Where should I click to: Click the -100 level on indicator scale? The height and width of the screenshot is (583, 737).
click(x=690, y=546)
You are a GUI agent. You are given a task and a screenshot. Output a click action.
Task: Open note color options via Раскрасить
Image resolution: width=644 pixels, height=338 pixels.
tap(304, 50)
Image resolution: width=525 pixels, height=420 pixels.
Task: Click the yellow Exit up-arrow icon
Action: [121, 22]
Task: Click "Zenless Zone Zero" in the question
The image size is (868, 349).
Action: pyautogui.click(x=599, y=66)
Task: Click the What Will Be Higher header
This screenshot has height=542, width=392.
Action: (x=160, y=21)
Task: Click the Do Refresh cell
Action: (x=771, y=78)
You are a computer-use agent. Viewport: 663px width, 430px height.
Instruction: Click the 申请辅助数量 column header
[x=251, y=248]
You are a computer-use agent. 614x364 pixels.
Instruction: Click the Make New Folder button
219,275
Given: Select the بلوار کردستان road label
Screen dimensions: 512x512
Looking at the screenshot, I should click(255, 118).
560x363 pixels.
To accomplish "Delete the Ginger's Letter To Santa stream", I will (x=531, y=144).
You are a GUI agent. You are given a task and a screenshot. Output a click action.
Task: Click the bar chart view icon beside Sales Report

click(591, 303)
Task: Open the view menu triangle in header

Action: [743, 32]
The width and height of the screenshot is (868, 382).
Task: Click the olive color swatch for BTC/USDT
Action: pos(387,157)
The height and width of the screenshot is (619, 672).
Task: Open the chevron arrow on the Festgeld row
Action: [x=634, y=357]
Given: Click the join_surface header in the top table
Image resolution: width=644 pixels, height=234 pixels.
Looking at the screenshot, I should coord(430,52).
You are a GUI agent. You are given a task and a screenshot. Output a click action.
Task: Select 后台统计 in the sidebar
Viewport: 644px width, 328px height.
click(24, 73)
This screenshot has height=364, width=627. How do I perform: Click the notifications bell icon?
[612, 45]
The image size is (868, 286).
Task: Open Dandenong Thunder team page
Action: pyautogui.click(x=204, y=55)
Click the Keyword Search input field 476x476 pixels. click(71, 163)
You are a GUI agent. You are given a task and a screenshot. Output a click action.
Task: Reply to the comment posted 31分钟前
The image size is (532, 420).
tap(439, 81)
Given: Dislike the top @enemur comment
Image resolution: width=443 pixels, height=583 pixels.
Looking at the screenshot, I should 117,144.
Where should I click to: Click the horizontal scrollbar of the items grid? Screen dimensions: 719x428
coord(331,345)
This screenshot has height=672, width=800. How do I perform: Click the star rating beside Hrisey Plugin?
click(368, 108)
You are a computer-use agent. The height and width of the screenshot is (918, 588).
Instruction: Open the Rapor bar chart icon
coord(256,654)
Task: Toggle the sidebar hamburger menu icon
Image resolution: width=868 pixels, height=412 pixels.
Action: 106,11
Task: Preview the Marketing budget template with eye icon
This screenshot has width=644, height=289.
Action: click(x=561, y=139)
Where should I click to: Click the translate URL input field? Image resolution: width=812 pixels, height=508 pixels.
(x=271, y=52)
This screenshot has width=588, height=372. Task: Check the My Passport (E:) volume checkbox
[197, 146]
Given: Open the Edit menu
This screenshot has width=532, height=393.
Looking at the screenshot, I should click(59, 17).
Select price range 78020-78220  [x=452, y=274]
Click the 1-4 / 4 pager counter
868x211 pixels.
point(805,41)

*Required action*: The answer must be the same records, repeated exactly and in full.

*Result of this exercise*:
Where should I click to: Click the -100 level on indicator scale? The height and width of the screenshot is (583, 737).
click(x=690, y=546)
You are a GUI agent. You are given a task and a screenshot. Output a click action.
Task: Open note color options via Раскрасить
Image resolution: width=644 pixels, height=338 pixels.
tap(304, 50)
Image resolution: width=525 pixels, height=420 pixels.
Task: Click the yellow Exit up-arrow icon
Action: [121, 22]
Task: Click "Zenless Zone Zero" in the question
The image size is (868, 349).
Action: pyautogui.click(x=599, y=66)
Task: Click the What Will Be Higher header
This screenshot has height=542, width=392.
Action: (x=160, y=21)
Task: Click the Do Refresh cell
Action: (x=771, y=78)
You are a computer-use agent. Viewport: 663px width, 430px height.
Instruction: Click the 申请辅助数量 column header
[x=251, y=248]
You are a computer-use agent. 614x364 pixels.
Instruction: Click the Make New Folder button
219,275
Given: Select the بلوار کردستان road label
Screen dimensions: 512x512
Looking at the screenshot, I should click(255, 118).
560x363 pixels.
To accomplish "Delete the Ginger's Letter To Santa stream", I will (x=531, y=144).
You are a GUI agent. You are given a task and a screenshot. Output a click action.
Task: Click the bar chart view icon beside Sales Report

click(591, 303)
Task: Open the view menu triangle in header

Action: [743, 32]
The width and height of the screenshot is (868, 382).
Task: Click the olive color swatch for BTC/USDT
Action: pos(387,157)
The height and width of the screenshot is (619, 672).
Task: Open the chevron arrow on the Festgeld row
Action: [x=634, y=357]
Given: Click the join_surface header in the top table
Image resolution: width=644 pixels, height=234 pixels.
Looking at the screenshot, I should coord(430,52).
You are a GUI agent. You are given a task and a screenshot. Output a click action.
Task: Select 后台统计 in the sidebar
Viewport: 644px width, 328px height.
click(24, 73)
This screenshot has height=364, width=627. How do I perform: Click the notifications bell icon?
[612, 45]
The image size is (868, 286).
Task: Open Dandenong Thunder team page
Action: pyautogui.click(x=204, y=55)
Click the Keyword Search input field 476x476 pixels. click(71, 163)
You are a GUI agent. You are given a task and a screenshot. Output a click action.
Task: Reply to the comment posted 31分钟前
The image size is (532, 420).
tap(439, 81)
Given: Dislike the top @enemur comment
Image resolution: width=443 pixels, height=583 pixels.
Looking at the screenshot, I should 117,144.
Where should I click to: Click the horizontal scrollbar of the items grid? Screen dimensions: 719x428
coord(331,345)
This screenshot has height=672, width=800. How do I perform: Click the star rating beside Hrisey Plugin?
click(368, 108)
You are a computer-use agent. The height and width of the screenshot is (918, 588).
Instruction: Open the Rapor bar chart icon
coord(256,654)
Task: Toggle the sidebar hamburger menu icon
Image resolution: width=868 pixels, height=412 pixels.
Action: 106,11
Task: Preview the Marketing budget template with eye icon
This screenshot has width=644, height=289.
Action: click(x=561, y=139)
Where should I click to: Click the translate URL input field? Image resolution: width=812 pixels, height=508 pixels.
(x=271, y=52)
This screenshot has width=588, height=372. Task: Check the My Passport (E:) volume checkbox
[197, 146]
Given: Open the Edit menu
This screenshot has width=532, height=393.
Looking at the screenshot, I should click(59, 17).
Select price range 78020-78220  [x=452, y=274]
Click the 1-4 / 4 pager counter
868x211 pixels.
point(805,41)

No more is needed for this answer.